In his scholarly article “The US Great Recession: exploring its association with Black neighborhood rise, decline and recovery,” Derek Hyra uses Washington D.C.’s Shaw neighborhood as an example to show the effects of the Great Recession on urban African American neighborhoods. Hyra explains that before the housing market crash subprime lending was disproportionately received by African Americans living in predominately black communities. However, the influx of white people to Shaw before during and after the Great Recession is important to understanding the effects of the recession in these areas. Through his research he found that white influx into Shaw allowed for a quicker property value revival, and he argues it is important to understand how national economic changes affect gentrification.
This article can be used as a background source to provide general information on the macro economic shifts that shaped Shaw. The research conducted in Hyra’s article will allow me to explain how the Shaw neighborhood was able to recover after the Great Recession, and continue to develop due to its gentrification. This article will allow me to comment on how Shaw’s African American community change in relation to the Great Recession.

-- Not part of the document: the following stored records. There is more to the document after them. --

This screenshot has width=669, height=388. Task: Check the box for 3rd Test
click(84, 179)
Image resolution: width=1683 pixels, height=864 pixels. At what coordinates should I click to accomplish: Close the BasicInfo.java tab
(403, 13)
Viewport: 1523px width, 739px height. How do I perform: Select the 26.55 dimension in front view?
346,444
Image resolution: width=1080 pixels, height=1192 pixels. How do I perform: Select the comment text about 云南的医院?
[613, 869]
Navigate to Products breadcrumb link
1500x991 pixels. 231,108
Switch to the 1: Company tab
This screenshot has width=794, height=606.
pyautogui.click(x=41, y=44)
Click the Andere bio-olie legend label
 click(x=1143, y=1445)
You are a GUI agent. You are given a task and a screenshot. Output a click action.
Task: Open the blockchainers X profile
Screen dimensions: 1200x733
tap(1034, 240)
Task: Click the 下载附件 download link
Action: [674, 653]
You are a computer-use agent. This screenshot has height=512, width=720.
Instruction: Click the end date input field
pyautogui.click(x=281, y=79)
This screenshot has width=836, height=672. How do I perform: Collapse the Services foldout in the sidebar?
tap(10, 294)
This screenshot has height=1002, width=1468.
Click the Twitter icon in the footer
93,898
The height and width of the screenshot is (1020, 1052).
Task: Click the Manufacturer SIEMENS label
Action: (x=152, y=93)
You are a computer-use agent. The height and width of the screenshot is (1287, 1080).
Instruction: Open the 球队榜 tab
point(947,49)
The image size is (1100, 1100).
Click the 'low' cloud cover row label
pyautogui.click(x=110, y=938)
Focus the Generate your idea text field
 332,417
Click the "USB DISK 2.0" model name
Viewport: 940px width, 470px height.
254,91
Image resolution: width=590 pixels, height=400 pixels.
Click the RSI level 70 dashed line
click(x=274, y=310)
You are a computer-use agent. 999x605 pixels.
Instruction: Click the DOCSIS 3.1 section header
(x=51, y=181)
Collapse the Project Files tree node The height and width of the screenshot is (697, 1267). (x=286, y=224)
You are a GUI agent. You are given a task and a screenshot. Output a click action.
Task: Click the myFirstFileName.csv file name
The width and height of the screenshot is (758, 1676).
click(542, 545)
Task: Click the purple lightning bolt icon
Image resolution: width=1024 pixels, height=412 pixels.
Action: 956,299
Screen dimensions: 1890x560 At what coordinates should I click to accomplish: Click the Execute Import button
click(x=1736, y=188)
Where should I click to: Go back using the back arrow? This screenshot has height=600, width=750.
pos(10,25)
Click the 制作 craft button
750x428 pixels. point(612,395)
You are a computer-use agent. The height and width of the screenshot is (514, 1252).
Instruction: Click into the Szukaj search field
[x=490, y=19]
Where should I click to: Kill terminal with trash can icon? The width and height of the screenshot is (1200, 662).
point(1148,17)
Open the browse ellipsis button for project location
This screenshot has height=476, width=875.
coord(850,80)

In his New York Times article “Washington’s Shaw Neighborhood Is Remade for Young Urbanites,” Eugene L. Meyer describes how the historically black Shaw neighborhood is now becoming a home to many white middle class millennials. The author explains how urban development in Shaw has brought the area many new businesses and high rise apartments. The author provides pricing for these new living spaces, and quotes those working for the development companies.
I will be able to use this article as an argument source to provide a different opinion on the controversy surrounding the development projects in Shaw. I will be able to use quotes from executives working for the development companies to offer their perspective on the revitalization of Shaw. With the little mention of the area’s previous residents, I will use this source to show that there is little public commentary on the negative implications of these developments by the developers.
Angerer, Drew. Intersection of Florida Ave and 9th Street NW. The New York Times, December 2, 2015.
I can use this picture to show how these new development buildings look in the Shaw neighborhood, and compare its design to the older infrastructure.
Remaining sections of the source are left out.